- [TASK ITEM] Retyping the data exactly is the task. Include every line.

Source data
--- START ---
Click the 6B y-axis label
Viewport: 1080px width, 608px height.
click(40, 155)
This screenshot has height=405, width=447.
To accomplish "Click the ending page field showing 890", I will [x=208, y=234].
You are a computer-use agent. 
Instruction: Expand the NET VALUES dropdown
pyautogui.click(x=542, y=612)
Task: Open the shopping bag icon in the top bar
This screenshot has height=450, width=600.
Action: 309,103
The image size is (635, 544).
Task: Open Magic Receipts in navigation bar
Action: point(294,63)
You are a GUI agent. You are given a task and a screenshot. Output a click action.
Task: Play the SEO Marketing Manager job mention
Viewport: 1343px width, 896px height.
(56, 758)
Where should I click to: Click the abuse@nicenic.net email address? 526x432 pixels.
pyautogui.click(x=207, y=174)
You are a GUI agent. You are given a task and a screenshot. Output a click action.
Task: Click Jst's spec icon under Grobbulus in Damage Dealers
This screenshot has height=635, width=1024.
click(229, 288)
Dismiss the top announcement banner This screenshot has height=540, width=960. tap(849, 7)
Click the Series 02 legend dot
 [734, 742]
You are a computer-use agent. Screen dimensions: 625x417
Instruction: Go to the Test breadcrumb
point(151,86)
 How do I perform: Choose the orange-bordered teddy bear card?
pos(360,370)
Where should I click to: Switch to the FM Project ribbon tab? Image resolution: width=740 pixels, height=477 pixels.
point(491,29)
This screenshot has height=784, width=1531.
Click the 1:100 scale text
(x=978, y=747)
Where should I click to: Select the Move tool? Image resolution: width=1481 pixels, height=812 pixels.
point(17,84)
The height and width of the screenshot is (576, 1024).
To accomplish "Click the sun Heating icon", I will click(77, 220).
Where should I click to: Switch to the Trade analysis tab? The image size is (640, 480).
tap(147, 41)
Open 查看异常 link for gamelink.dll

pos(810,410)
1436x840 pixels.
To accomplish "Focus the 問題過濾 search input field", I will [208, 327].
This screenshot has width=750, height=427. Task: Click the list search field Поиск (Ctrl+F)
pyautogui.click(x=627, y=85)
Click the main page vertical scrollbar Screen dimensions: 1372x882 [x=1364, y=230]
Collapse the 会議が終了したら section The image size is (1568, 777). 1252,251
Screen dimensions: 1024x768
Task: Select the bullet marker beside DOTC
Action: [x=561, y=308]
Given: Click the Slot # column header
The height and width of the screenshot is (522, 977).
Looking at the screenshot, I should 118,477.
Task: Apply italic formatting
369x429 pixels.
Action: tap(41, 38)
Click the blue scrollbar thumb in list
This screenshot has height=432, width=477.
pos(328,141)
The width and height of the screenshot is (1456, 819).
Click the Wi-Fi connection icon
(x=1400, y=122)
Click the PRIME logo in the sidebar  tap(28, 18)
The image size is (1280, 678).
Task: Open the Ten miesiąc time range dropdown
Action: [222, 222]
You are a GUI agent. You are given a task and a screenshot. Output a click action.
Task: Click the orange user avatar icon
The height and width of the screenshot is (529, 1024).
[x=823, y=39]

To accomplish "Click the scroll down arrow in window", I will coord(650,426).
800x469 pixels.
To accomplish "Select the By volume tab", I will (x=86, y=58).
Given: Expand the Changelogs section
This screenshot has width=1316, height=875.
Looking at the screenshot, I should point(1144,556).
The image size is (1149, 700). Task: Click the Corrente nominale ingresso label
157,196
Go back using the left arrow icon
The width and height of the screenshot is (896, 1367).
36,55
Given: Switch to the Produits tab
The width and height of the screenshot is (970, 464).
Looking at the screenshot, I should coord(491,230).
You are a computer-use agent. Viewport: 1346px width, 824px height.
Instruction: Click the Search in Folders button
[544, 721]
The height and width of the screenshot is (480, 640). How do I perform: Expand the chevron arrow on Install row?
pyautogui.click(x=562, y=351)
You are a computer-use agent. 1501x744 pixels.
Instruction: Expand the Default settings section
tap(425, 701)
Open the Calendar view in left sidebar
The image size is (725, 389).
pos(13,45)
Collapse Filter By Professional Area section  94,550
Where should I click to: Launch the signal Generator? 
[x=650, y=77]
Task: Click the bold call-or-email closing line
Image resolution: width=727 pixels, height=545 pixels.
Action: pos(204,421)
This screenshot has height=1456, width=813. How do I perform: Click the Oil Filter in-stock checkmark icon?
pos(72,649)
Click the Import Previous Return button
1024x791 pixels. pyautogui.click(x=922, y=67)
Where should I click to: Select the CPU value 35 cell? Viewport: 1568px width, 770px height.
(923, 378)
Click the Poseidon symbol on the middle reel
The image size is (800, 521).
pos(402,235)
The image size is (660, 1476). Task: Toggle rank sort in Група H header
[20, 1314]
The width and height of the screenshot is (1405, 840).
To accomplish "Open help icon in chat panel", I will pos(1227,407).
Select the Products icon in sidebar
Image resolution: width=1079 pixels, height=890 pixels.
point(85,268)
--- END ---
- [ANSWER BOX]
Click the 6B y-axis label
Viewport: 1080px width, 608px height.
click(40, 155)
This screenshot has height=405, width=447.
To accomplish "Click the ending page field showing 890", I will [x=208, y=234].
You are a computer-use agent. 
Instruction: Expand the NET VALUES dropdown
pyautogui.click(x=542, y=612)
Task: Open the shopping bag icon in the top bar
This screenshot has height=450, width=600.
Action: 309,103
The image size is (635, 544).
Task: Open Magic Receipts in navigation bar
Action: point(294,63)
You are a GUI agent. You are given a task and a screenshot. Output a click action.
Task: Play the SEO Marketing Manager job mention
Viewport: 1343px width, 896px height.
(56, 758)
Where should I click to: Click the abuse@nicenic.net email address? 526x432 pixels.
pyautogui.click(x=207, y=174)
You are a GUI agent. You are given a task and a screenshot. Output a click action.
Task: Click Jst's spec icon under Grobbulus in Damage Dealers
This screenshot has height=635, width=1024.
click(229, 288)
Dismiss the top announcement banner This screenshot has height=540, width=960. tap(849, 7)
Click the Series 02 legend dot
 [734, 742]
You are a computer-use agent. Screen dimensions: 625x417
Instruction: Go to the Test breadcrumb
point(151,86)
 How do I perform: Choose the orange-bordered teddy bear card?
pos(360,370)
Where should I click to: Switch to the FM Project ribbon tab? Image resolution: width=740 pixels, height=477 pixels.
point(491,29)
This screenshot has height=784, width=1531.
Click the 1:100 scale text
(x=978, y=747)
Where should I click to: Select the Move tool? Image resolution: width=1481 pixels, height=812 pixels.
point(17,84)
The height and width of the screenshot is (576, 1024).
To accomplish "Click the sun Heating icon", I will click(77, 220).
Where should I click to: Switch to the Trade analysis tab? The image size is (640, 480).
tap(147, 41)
Open 查看异常 link for gamelink.dll

pos(810,410)
1436x840 pixels.
To accomplish "Focus the 問題過濾 search input field", I will [208, 327].
This screenshot has width=750, height=427. Task: Click the list search field Поиск (Ctrl+F)
pyautogui.click(x=627, y=85)
Click the main page vertical scrollbar Screen dimensions: 1372x882 [x=1364, y=230]
Collapse the 会議が終了したら section The image size is (1568, 777). 1252,251
Screen dimensions: 1024x768
Task: Select the bullet marker beside DOTC
Action: [x=561, y=308]
Given: Click the Slot # column header
The height and width of the screenshot is (522, 977).
Looking at the screenshot, I should 118,477.
Task: Apply italic formatting
369x429 pixels.
Action: tap(41, 38)
Click the blue scrollbar thumb in list
This screenshot has height=432, width=477.
pos(328,141)
The width and height of the screenshot is (1456, 819).
Click the Wi-Fi connection icon
(x=1400, y=122)
Click the PRIME logo in the sidebar  tap(28, 18)
The image size is (1280, 678).
Task: Open the Ten miesiąc time range dropdown
Action: [222, 222]
You are a GUI agent. You are given a task and a screenshot. Output a click action.
Task: Click the orange user avatar icon
The height and width of the screenshot is (529, 1024).
[x=823, y=39]

To accomplish "Click the scroll down arrow in window", I will coord(650,426).
800x469 pixels.
To accomplish "Select the By volume tab", I will (x=86, y=58).
Given: Expand the Changelogs section
This screenshot has width=1316, height=875.
Looking at the screenshot, I should point(1144,556).
The image size is (1149, 700). Task: Click the Corrente nominale ingresso label
157,196
Go back using the left arrow icon
The width and height of the screenshot is (896, 1367).
36,55
Given: Switch to the Produits tab
The width and height of the screenshot is (970, 464).
Looking at the screenshot, I should coord(491,230).
You are a computer-use agent. Viewport: 1346px width, 824px height.
Instruction: Click the Search in Folders button
[544, 721]
The height and width of the screenshot is (480, 640). How do I perform: Expand the chevron arrow on Install row?
pyautogui.click(x=562, y=351)
You are a computer-use agent. 1501x744 pixels.
Instruction: Expand the Default settings section
tap(425, 701)
Open the Calendar view in left sidebar
The image size is (725, 389).
pos(13,45)
Collapse Filter By Professional Area section  94,550
Where should I click to: Launch the signal Generator? 
[x=650, y=77]
Task: Click the bold call-or-email closing line
Image resolution: width=727 pixels, height=545 pixels.
Action: pos(204,421)
This screenshot has height=1456, width=813. How do I perform: Click the Oil Filter in-stock checkmark icon?
pos(72,649)
Click the Import Previous Return button
1024x791 pixels. pyautogui.click(x=922, y=67)
Where should I click to: Select the CPU value 35 cell? Viewport: 1568px width, 770px height.
(923, 378)
Click the Poseidon symbol on the middle reel
The image size is (800, 521).
pos(402,235)
The image size is (660, 1476). Task: Toggle rank sort in Група H header
[20, 1314]
The width and height of the screenshot is (1405, 840).
To accomplish "Open help icon in chat panel", I will pos(1227,407).
Select the Products icon in sidebar
Image resolution: width=1079 pixels, height=890 pixels.
point(85,268)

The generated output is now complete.